Pick up the passage below on New York's Medicaid cuts to developmental disability agencies and continue it from its final sentence.

# TEXT FOR ANALYSIS
::::::::::

Instead, those organizations are unsure how they will be affected by reductions after the state recovers money from Medicaid billing mistakes, makes specific direct cuts to providers and begins a multi-step transformation schedule.

The transformation involves assisting people who are developmentally disabled find employment so that agencies can provide less intense services to some, a self-direction movement that allows families or individuals to get a pot of money that they will manage, instead of having an agency manage it for them. It also seeks to move developmentally disabled living in institutional settings to community residences.

Jefferson Rehabilitation Center may not have to worry too much about a loss of funds, according to Executive Director Howard W. Ganter. He said the agency may get audited, as other nonprofits may.

“The direct impact other than that won’t be much for us,” he said.

North country nonprofits were set to lose more than $4 million in Medicaid funding through the original 6 percent cut. JRC alone could have lost $1.125 million. A total of $120 million was to be cut statewide, but advocacy efforts reduced that to $90 million, or by 4.5 percent.

If the state does not collect all $90 million from its three main efforts, it will take the remaining amount to be saved from the state’s general fund, Mr. Ganter said. That would ensure agencies won’t face more direct impact.

These recent decisions, he said, are a result of the state and U.S. Centers for Medicaid and Medicare Services negotiating for a few years on Medicaid overpayment issues.

::::::::::

# RAW DATA
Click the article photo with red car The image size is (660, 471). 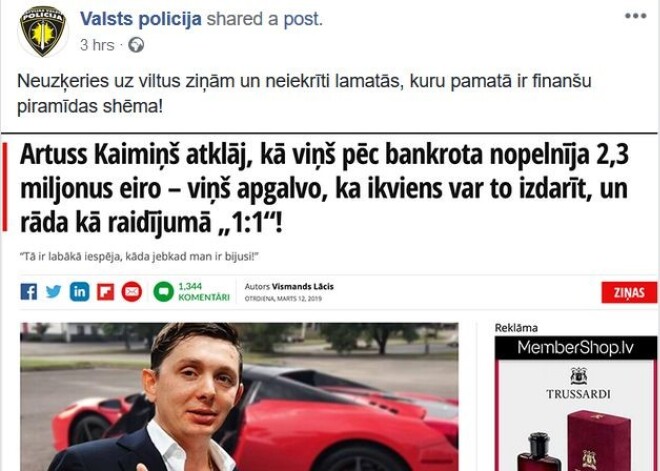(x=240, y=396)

::::::::::

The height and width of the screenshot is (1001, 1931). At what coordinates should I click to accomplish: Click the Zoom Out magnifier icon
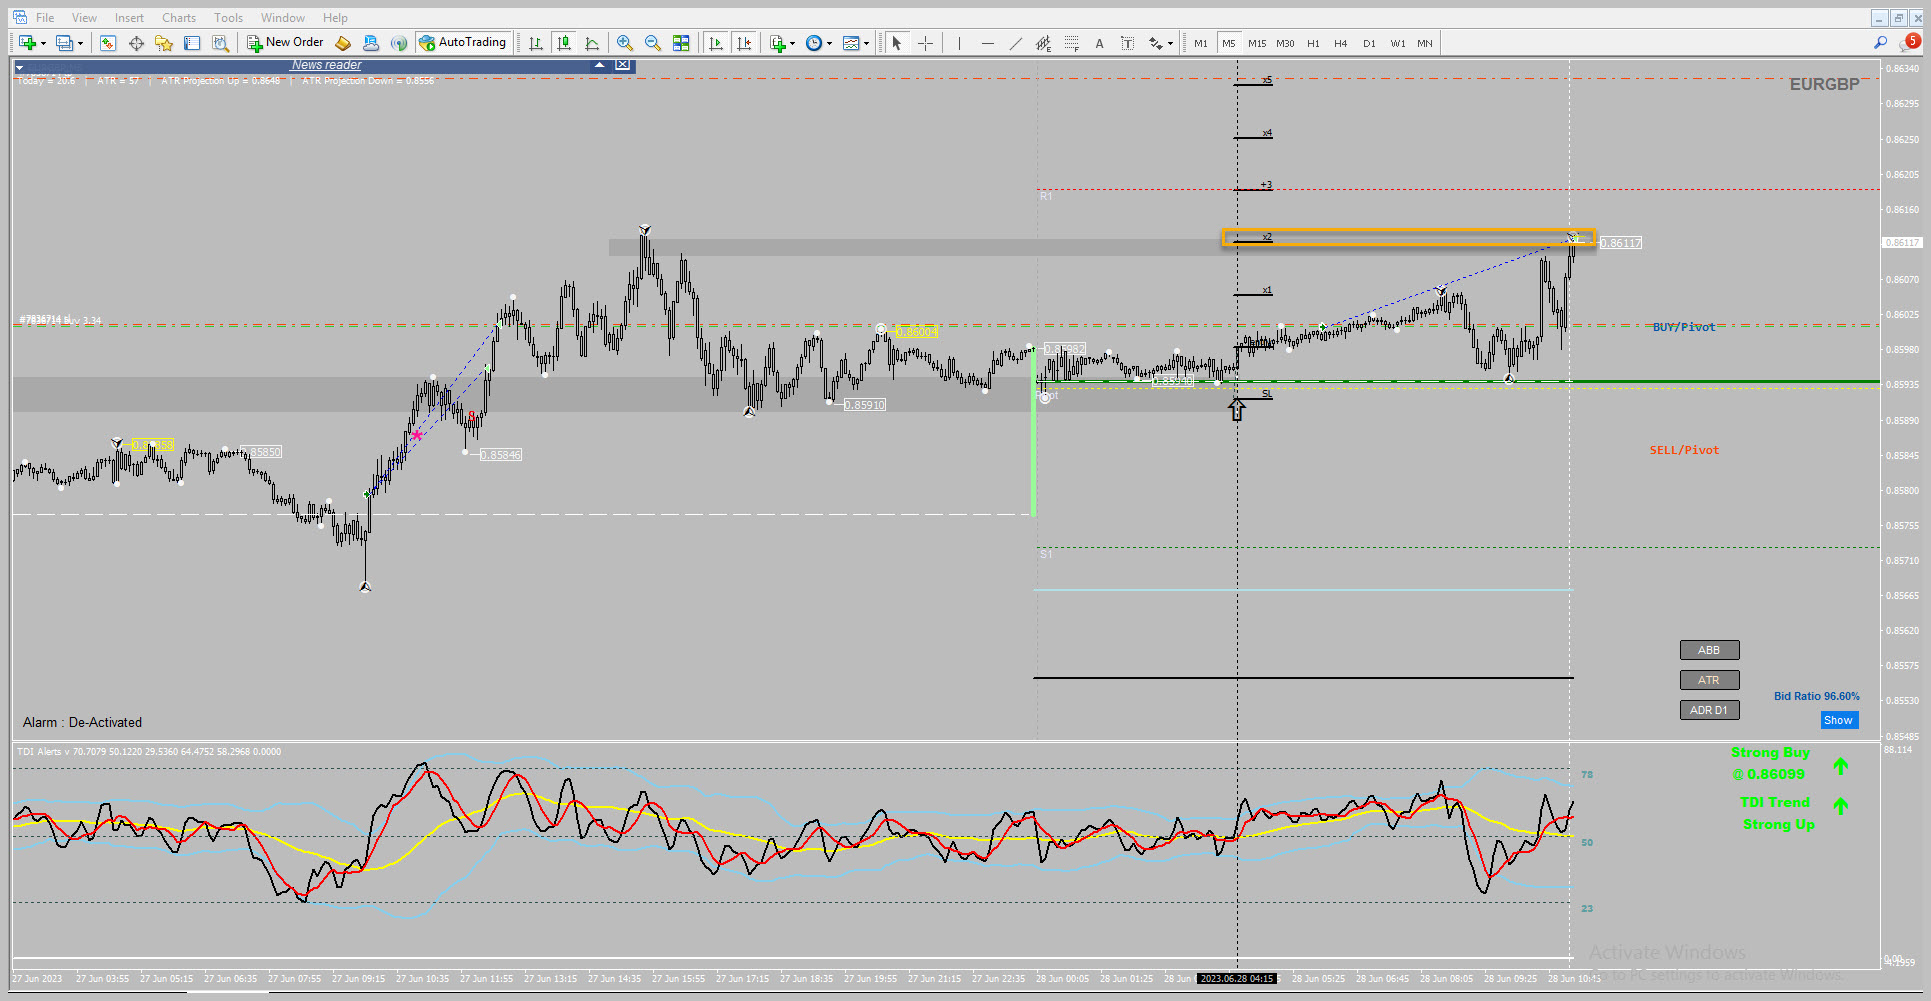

::::::::::

# ANSWER BELOW
Aida A. Mariani, director of public relations and development at Oneida-Lewis NYSARC, said as agencies have faced Medicaid cuts in past years, “there’s always going to be some kind of issue that comes up over the years.”

Since there is no flat 6 percent or 4.5 percent cut, Ms. Mariani said, the Oneida-Lewis NYSARC considers the recent decision a win for the agency even if it does not provide any new funding.

Disabled Persons Action Organization Executive Director Cynthia L. FitzPatrick said changes from the original cuts will provide some relief to DPAO, which offers services to people with disabilities in Jefferson and Lewis counties.

“If they don’t cut us back as much as they’ve been saying, it’ll ease things up on us,” she said. “We aren’t going to let cuts impact services at all.”

It’s DPAO’s employees who would be affected, by having no cost-of-living adjustments in their pay and benefit changes.

Meanwhile, Mr. Ganter said, the significant reductions could not have been avoided without the support of all local elected officials.